To examine the diagnostic accuracy of nerve ultrasound in a prospective cohort of consecutive patients with a clinical suspicion of chronic inflammatory neuropathies, including chronic inflammatory demyelinating polyneuropathy, Lewis-Sumner syndrome, and multifocal motor neuropathy, and to determine the added value in the detection of treatment-responsive patients.
Between February 2015 and July 2018, we included 100 consecutive incident patients with a clinical suspicion of chronic inflammatory neuropathy. All patients underwent nerve ultrasound, extensive standardized nerve conduction studies (NCS), and other relevant diagnostic investigations. We evaluated treatment response using predefined criteria. A diagnosis of chronic inflammatory neuropathy was established when NCS were abnormal (fulfilling criteria of demyelination of the European Federation of Neurological Societies/Peripheral Nerve Society) or when the degree of nerve enlargement detected by sonography was compatible with chronic inflammatory neuropathy and there was response to treatment.
A diagnosis of chronic inflammatory neuropathy was established in 38 patients. Sensitivity and specificity of nerve ultrasound and NCS were 97.4% and 69.4% and 78.9% and 93.5%, respectively. The added value of nerve ultrasound in detection of treatment-responsive chronic inflammatory neuropathy was 21.1% compared to NCS alone.

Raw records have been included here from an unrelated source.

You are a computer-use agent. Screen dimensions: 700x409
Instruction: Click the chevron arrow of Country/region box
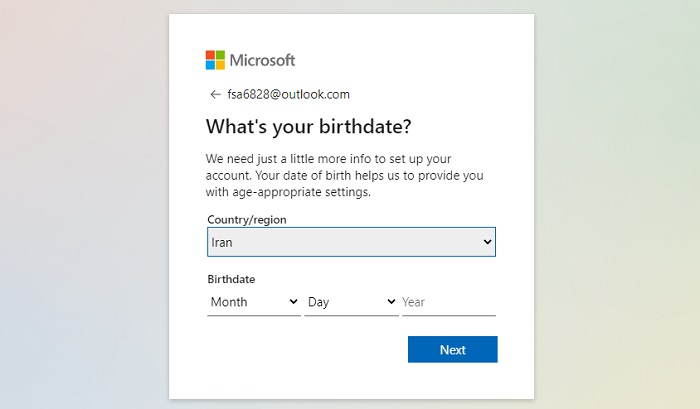(487, 242)
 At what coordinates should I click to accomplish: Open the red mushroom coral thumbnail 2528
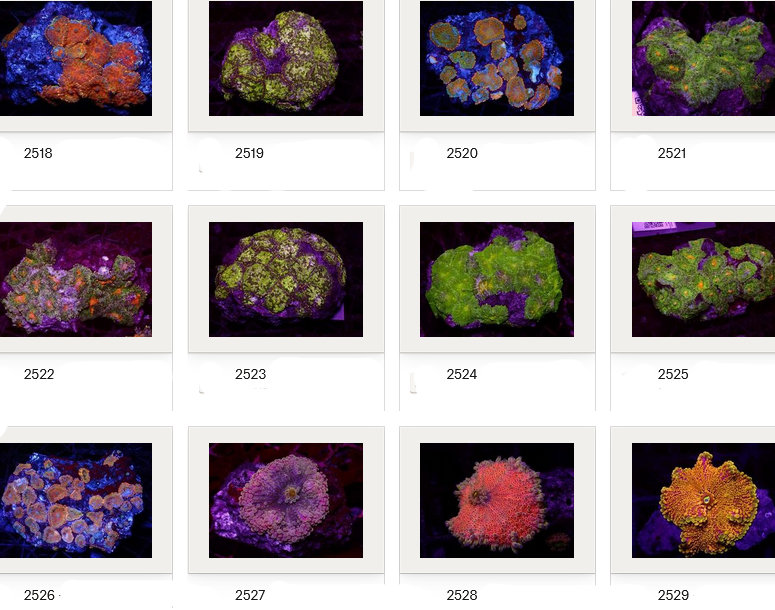(497, 500)
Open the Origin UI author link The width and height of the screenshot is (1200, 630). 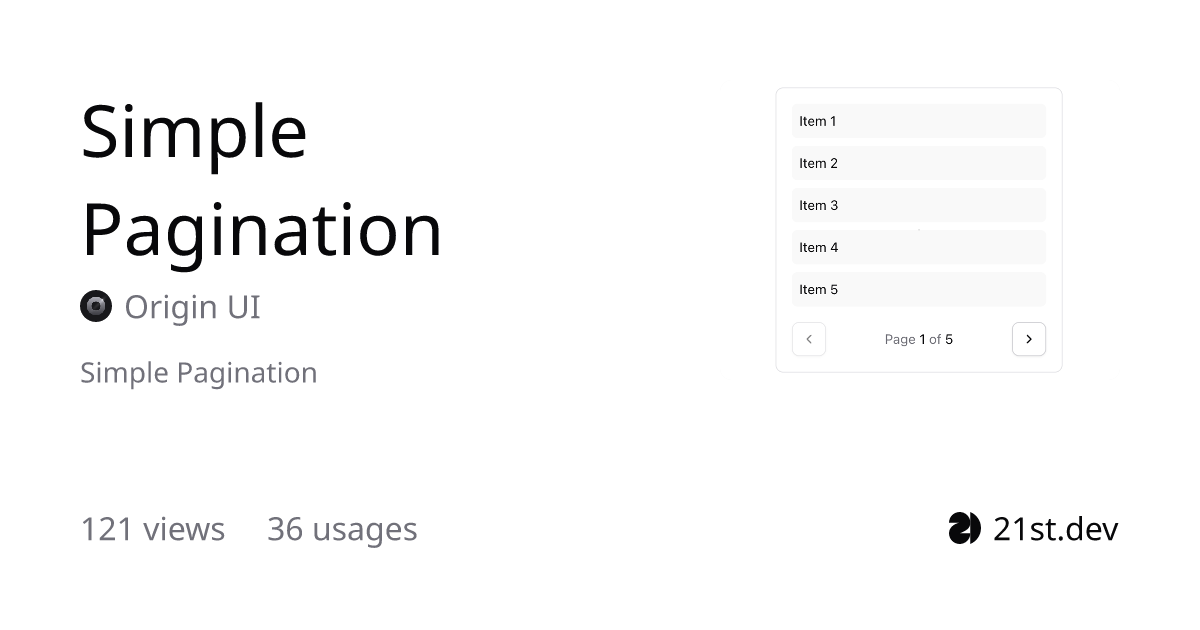point(192,307)
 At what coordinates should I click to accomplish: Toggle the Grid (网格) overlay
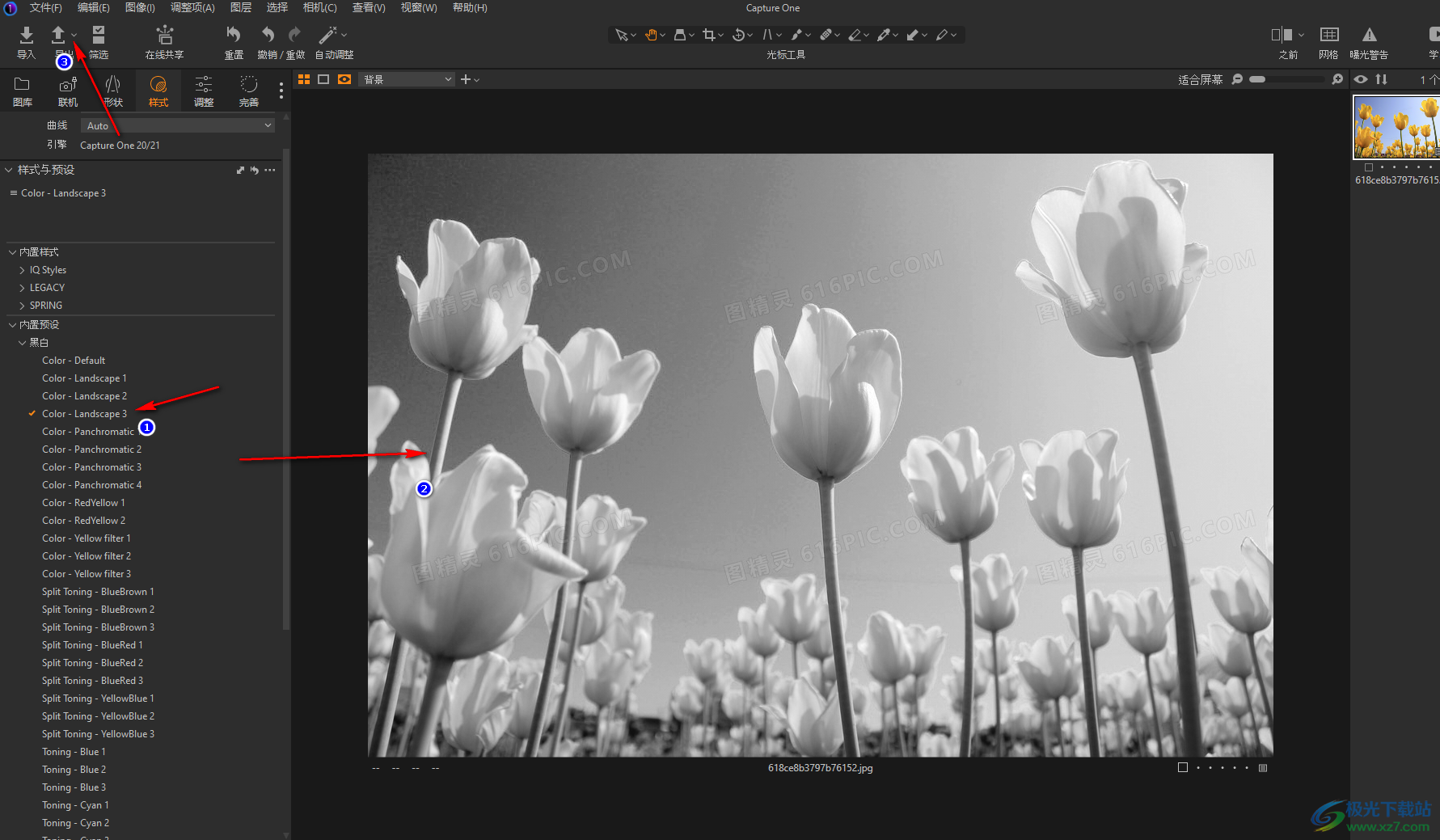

Nerve ultrasound and NCS are complementary techniques with superior sensitivity in the former and specificity in the latter. Addition of nerve ultrasound significantly improves the detection of chronic inflammatory neuropathies. Therefore, it deserves a prominent place in the diagnostic workup of chronic inflammatory neuropathies.
Classification of evidence
This study provides Class IV evidence that nerve ultrasound is an accurate diagnostic tool to detect chronic inflammatory neuropathies.